So far as I might observe, this, too, was of no avail. The more confirmed imbibers of the special dishes merely developed lumpy dropsical figures and sat about in shady spots and brooded in a morbid way as though they had heavy loads on their minds. We killed one of them as a sacrifice to scientific investigation and cut her open, and lo, she was burdened inside with half-developed yolks—a case, one might say, of mislaid eggs.
In desperation I even thought of invoking the power of mental suggestion on them. Possibly it might help to hang up a picture of a lady sturgeon in the henhouse? Or would it avail to shoo them into a group and read aloud to them the begat chapter in the Old Testament?
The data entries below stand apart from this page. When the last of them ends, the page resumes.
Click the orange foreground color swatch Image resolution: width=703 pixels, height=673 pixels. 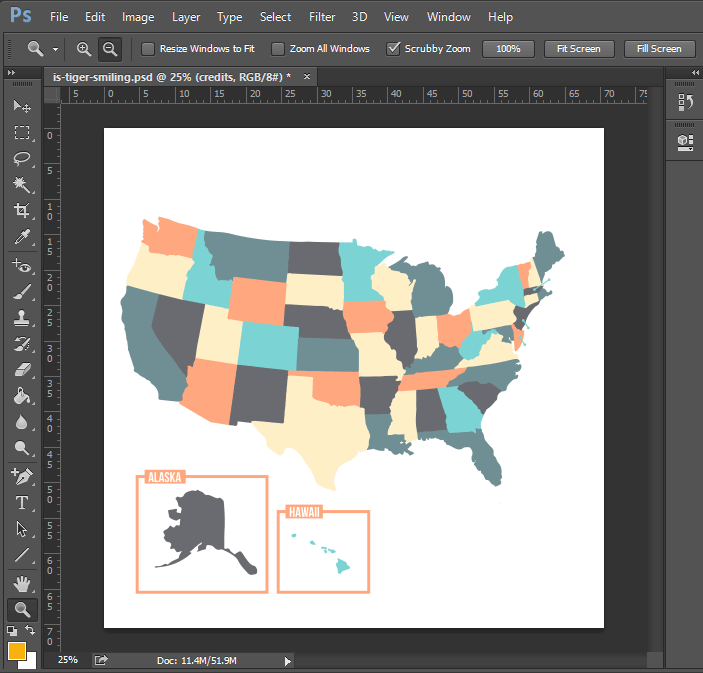(x=17, y=651)
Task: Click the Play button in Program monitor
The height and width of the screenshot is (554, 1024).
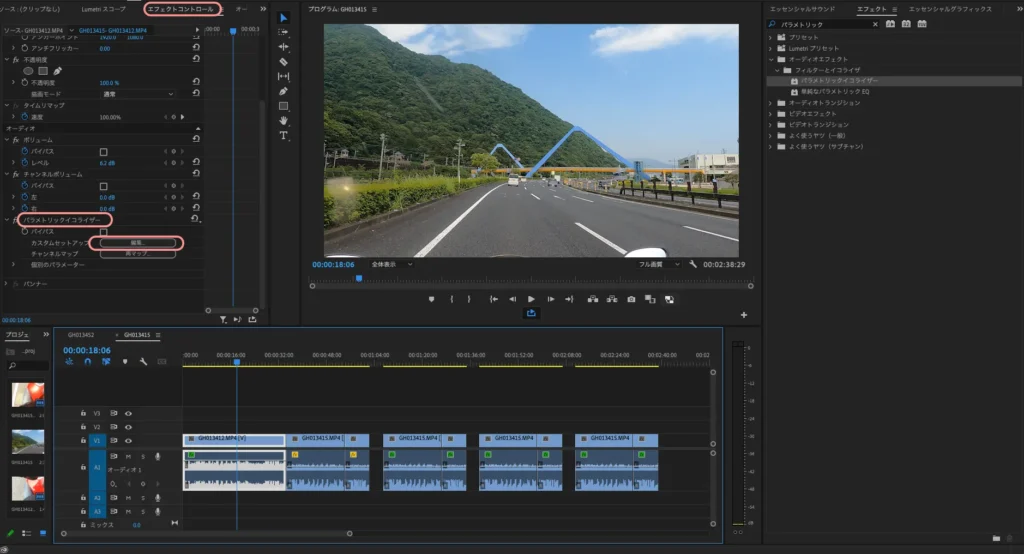Action: click(531, 299)
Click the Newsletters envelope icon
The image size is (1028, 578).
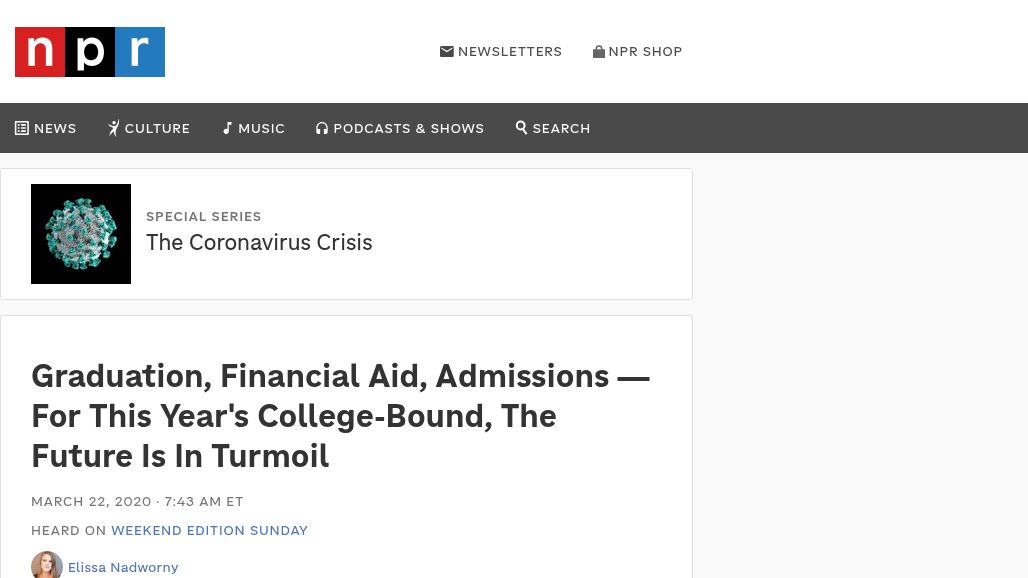tap(447, 52)
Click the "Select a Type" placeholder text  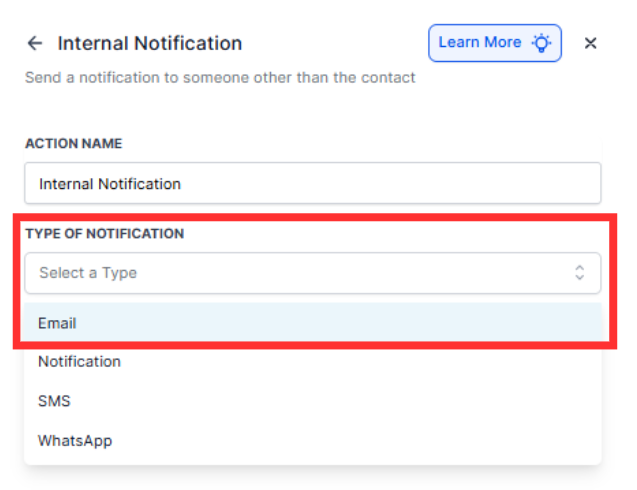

While I was considering these expedients some one suggested that probably the trouble lay in the fact that our fowls either were too highly bred or were too closely related and perhaps an infusion of new blood was what was needed. So now we went to the other extreme and added to our flock a collection of ordinary scrub hens, mixed as to breed and homely as to their outward appearance, but declared—by their former owner—to be passionately addicted to the pursuit of laying eggs. Conceding that this was true, the fact remained that immediately they passed into our possession they became slackers and nonproducers. I imagine the mistake we made was in permitting them to associate with the frivolous white débutantes we already owned; undoubtedly those confirmed bachelor maids put queer ideas into their heads, causing them to believe there was no nourishment in achieving eggs to be served up with a comparative stranger's fried ham. On the theory that they might require exercise to stimulate their creative faculties we let them range through the meadows. Some among them promptly deserted the grassy leas to ravage our garden; others made hidden nests in the edges of the thickets, where the hawks and the weasels and the skunks and the crows might fatten on the fruits of their misdirected industry. So we cooped them up again in their run, whereupon they developed rheumatism and sore eyes and a perverted craving for eating one another's tail feathers. At present our chicken yard is nothing more nor less than a hen sanitarium. But we do not despair of ultimate success with our hens. We may have to cross them with the Potomac shad, but we mean to persevere until victory has perched upon our roosts. As Rupert Hughes remarked when, after writing a long list of plays which died a-borning, he eventually produced a riotous hit of hits: “Well, I'm only human—I couldn't fail every time.”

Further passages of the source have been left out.